Amy Winehouse a crevé seule à Londres le 21 juillet dernier. Il demeure encore difficile de se débarrasser de l’ambiance de fait divers déglingué d’une existence longue de 27 ans. Amy agaçante et beurrée. Amy grotesque en dernier concert massacré à Belgrade. Amy échouant à tenir, à reconstruire, à survivre. Amy à la recherche de l’amour, des amours, de son ex, d’un futur et d’une putain de bouteille de vodka. Elle était devenue un tabloïd permanent, ambulant, un objet de sarcasmes. Et puis tout ça s’est vraiment mal terminé, brancard, linceul sordide et ambulance, laissant dans la bouche ce méchant goût de gâchis: une gueule de bois générale, un comble, une ironie. Oui, boys and girls, ça devait arriver. Mais il était toujours plus confortable de croire que ça n’arriverait jamais.

Plus inédite que rétro. Amy Winehouse était une immense chanteuse. Une voix beaucoup plus inédite que rétro, nourrie de jazz et de soul, admirative de Ray Charles, Donny Hathaway et Sinatra. Quelque chose de non appris dans le timbre et le vertige, à côté de la mode, et ainsi immédiatement unique. Amy Winehouse touche aussi parce qu’elle n’a pas du tout été assassinée par la célébrité, le show off, les montagnes de fric du succès: pour ces crétineries, voyez Britney Spears et consorts. Son délire était moins infantile et plus irrémédiable: elle s’en foutait à mort, c’est le mot, du plan de carrière, de la renommée et du reste. Elle voulait chanter, déconner et tomber amoureuse.

Sur Hidden Treasures, on l’entend fredonner The Girl From Ipanema. Producteur de Frank, premier album, Salaam Remi raconte que c’est la chanson qu’il lui fit enregistrer juste après leur rencontre, en 2002, à Miami.
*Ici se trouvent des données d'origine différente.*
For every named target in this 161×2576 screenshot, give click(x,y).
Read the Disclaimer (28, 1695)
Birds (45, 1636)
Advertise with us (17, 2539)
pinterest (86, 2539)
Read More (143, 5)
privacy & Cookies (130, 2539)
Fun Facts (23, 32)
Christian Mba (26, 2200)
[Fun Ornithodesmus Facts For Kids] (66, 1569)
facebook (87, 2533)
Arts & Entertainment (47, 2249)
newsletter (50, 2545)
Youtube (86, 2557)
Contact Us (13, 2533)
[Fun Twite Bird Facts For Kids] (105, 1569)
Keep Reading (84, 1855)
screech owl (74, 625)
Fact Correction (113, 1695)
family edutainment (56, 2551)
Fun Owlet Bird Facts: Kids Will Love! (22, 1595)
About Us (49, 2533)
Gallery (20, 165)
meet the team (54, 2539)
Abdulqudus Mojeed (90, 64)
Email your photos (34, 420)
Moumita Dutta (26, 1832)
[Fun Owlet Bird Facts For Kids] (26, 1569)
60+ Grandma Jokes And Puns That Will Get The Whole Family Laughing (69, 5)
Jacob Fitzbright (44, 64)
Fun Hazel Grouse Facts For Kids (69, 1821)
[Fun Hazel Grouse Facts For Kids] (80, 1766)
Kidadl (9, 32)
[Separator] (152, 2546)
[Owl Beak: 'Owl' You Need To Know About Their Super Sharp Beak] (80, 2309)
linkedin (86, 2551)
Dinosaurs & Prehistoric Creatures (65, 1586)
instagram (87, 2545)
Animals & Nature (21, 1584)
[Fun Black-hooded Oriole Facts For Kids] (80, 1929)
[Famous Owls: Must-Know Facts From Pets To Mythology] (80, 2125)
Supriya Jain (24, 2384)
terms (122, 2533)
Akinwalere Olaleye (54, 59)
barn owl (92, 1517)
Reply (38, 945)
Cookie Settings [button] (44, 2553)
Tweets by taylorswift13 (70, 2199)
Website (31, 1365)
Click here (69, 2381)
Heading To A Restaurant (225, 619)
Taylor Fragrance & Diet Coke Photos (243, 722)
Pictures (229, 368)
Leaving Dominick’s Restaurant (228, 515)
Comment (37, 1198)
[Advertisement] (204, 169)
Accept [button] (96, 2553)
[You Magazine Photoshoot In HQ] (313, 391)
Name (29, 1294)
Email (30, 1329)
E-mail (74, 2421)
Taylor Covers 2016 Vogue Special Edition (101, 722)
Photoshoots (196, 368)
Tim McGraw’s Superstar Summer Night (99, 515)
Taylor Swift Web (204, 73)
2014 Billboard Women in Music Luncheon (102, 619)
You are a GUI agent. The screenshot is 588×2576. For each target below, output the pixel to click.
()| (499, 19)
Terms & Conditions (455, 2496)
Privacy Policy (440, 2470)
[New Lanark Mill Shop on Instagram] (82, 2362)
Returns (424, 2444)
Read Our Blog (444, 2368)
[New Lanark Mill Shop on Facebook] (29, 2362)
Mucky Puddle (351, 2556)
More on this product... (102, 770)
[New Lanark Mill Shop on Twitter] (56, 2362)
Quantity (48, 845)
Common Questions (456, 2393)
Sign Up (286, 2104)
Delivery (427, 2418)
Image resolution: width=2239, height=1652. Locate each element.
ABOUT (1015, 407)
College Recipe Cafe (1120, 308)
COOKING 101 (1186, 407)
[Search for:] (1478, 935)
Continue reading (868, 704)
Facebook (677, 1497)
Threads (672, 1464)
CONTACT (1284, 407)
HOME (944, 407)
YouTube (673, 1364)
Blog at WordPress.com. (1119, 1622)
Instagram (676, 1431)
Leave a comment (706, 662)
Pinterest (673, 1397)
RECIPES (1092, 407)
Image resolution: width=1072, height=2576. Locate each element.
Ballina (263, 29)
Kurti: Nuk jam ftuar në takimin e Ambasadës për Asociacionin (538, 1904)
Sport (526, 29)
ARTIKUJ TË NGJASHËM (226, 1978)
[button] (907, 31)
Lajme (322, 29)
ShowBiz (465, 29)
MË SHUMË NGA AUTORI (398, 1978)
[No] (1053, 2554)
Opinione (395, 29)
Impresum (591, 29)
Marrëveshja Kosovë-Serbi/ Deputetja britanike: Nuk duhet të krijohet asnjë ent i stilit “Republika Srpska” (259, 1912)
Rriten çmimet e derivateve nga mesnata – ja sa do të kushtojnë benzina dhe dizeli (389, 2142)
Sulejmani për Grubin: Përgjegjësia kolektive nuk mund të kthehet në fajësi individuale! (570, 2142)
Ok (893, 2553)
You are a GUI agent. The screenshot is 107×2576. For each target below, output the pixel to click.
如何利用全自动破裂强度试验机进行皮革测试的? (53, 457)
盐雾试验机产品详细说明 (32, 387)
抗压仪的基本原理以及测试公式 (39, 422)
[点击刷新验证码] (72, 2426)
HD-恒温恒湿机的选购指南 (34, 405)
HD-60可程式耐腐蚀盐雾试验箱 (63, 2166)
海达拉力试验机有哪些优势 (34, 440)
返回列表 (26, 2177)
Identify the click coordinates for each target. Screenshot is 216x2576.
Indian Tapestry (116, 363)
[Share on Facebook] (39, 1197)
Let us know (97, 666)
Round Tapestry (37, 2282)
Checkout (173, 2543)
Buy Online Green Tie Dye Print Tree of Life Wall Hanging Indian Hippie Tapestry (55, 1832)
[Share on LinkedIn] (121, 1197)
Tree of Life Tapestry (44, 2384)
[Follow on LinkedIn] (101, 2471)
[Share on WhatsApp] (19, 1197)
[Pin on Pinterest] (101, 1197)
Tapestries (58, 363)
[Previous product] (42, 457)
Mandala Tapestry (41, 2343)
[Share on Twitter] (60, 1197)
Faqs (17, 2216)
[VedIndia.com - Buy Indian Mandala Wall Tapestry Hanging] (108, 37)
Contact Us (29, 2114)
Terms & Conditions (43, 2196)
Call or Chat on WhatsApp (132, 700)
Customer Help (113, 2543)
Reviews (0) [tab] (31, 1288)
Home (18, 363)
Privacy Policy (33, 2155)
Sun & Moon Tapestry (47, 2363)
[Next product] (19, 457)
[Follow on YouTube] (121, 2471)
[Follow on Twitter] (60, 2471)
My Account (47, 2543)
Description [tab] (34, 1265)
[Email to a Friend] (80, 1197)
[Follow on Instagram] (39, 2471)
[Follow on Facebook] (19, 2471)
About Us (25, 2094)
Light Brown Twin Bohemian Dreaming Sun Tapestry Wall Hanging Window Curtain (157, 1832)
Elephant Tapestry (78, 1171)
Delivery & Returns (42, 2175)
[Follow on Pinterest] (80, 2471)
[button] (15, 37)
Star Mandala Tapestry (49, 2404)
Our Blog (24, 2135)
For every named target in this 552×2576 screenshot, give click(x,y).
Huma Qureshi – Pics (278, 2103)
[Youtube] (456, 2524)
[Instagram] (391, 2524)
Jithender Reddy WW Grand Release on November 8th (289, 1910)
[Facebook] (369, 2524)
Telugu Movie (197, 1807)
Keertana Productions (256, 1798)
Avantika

Elle a 18 ans, c’est une gamine, sa version n’est pas géniale, percussions plates et carrées. Mais il y a déjà cette drôle de gouaille insolente et timide, sa façon de foncer droit devant, de se moquer de tout. Elle chante habitée d’une gaieté si troublante dans le solo en scat.

C’est une voix d’avant-tombe. A partir de là, on peut chipoter sur le côté dispensable ou non des rares inédits réels, démos de titres sortis sur Frank ou Back to Black, ou reprises diverses. Mais le tout compose un hommage d’une grande dignité. Salaam Remi et Mark Ronson (qui produisit son second disque) se sont mis ensemble à la tâche cruelle de compiler et habiller cette douzaine de chansons. Ils s’en sortent avec du respect, une audible envie de faire à Amy Winehouse un dernier écrin empli de tendresse non feinte.

Our Day Will Come, sublime vieillerie sixties, ouvre l’album et suggère l’envie de danser doucement, enlaçant un fantôme à coiffure choucroute, enrobé par les chœurs suaves. Like Smoke, avec le rappeur Nas, est déchirant, élégant. La démo de Wake Up Alone, version dépouillée d’un titre qui se trouvait sur Back to Black, sonne tragique, pâle comme un matin trop blême. Enfin, A Song for You, extraordinaire reprise d’un refrain du grand Leon Russell, fait venir les larmes.

Souvenirs pour la route. A l’arrivée, Hidden Treasures est un disque au tempo lent qui ne trahit à aucun instant ce que fut Amy Winehouse. C’est un album de souvenirs pour la route, imaginé justement afin de se souvenir d’elle, de sa grâce défaite, et de nos regrets infinis. Amy Winehouse était une chanteuse trop vivante, elle en est peut-être morte. Finira-t-elle en mythe des années 2000? Crucifiée en statue cirrhosée, tombée au champ d’ivresses pathétiques des pop stars bousillées dans la fleur de l’âge? Ça n’a guère d’importance: Hidden Treasures compris, elle laisse moins de quarante chansons. C’est assez d’amour pour demeurer en nos cœurs.

«Lioness: Hidden Treasures». 1 CD Universal.